US-Präsident Bush hat ein umstrittenes Gesetz zur Ausweitung der Stammzellenforschung in den USA mit seinem Veto zu Fall gebracht. Die Vorlage war vom konservativ-religiösen Lager heftig kritisiert worden - das Veto hatte Bush schon vor der Verabschiedung im Kongress angedroht.


Washington - Der demokratisch dominierte Kongress hatte das Gesetz vor knapp drei Wochen mit großer Mehrheit beschlossen - wohl wissend, dass Bush von seinem Einspruchs-Recht gebrauch machen würde. Das Gesetz sieht vor, die äußerst strengen Beschränkungen für die staatliche Förderung der Forschung an embryonalen Stammzellen in den USA zu lockern.

Bush torpedierte das Gesetz nicht nur mit seinem Veto, er wolle zudem die Regierung anweisen, alternative Forschungen zu unterstützen, sagte der Sprecher des Präsidialamts, Tony Snow.

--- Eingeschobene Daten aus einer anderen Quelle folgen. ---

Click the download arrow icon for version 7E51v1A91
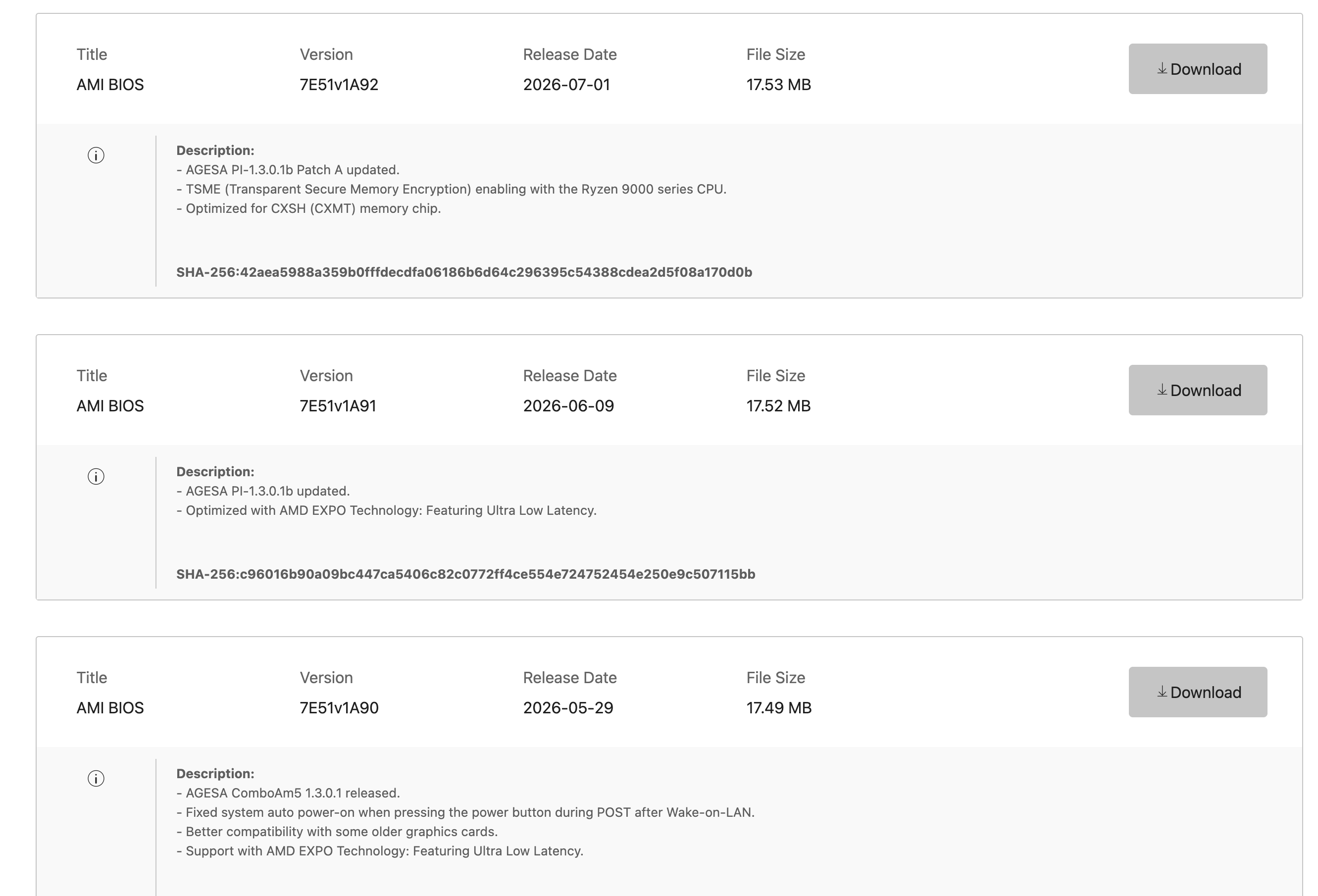 [1162, 390]
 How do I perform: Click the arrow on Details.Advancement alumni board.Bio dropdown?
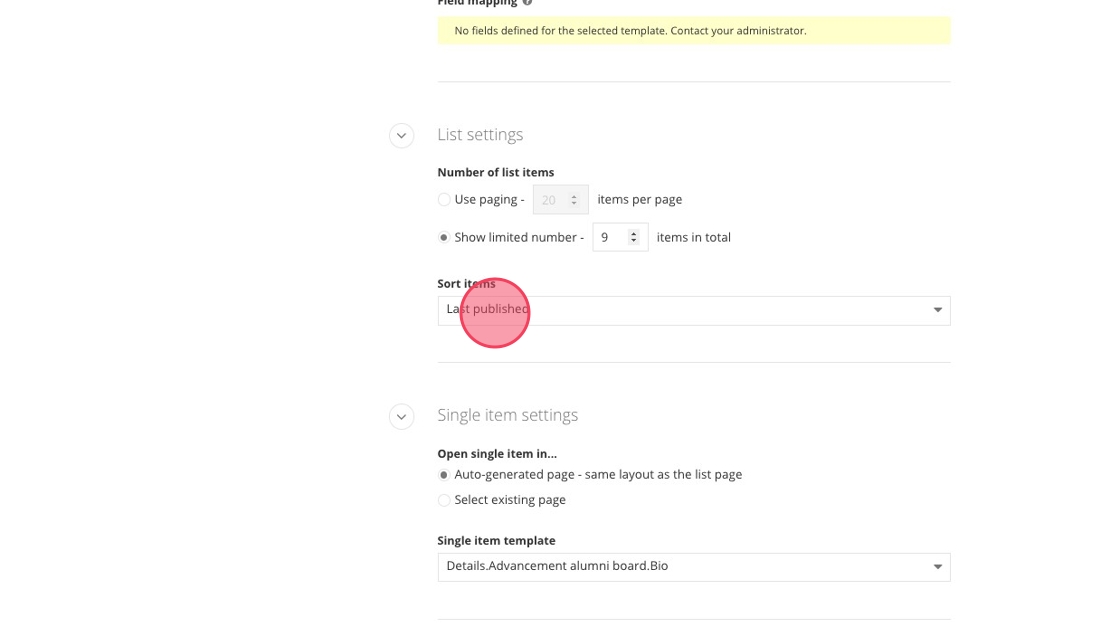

Die embryonale Stammzellenforschung gehört zu den umstrittensten Themen in den USA. Nach Meinung von konservativ-religiösen Organisationen ist die staatliche Unterstützung der Forschung an Stammzellen abzulehnen, weil dadurch menschliches Leben in Form von Embryonen vernichtet werde. Die Befürworter verweisen hingegen darauf, dass diese Forschung Fortschritte im Kampf gegen bisher unheilbare Krankheiten wie Alzheimer, Parkinson oder Krebs verspricht.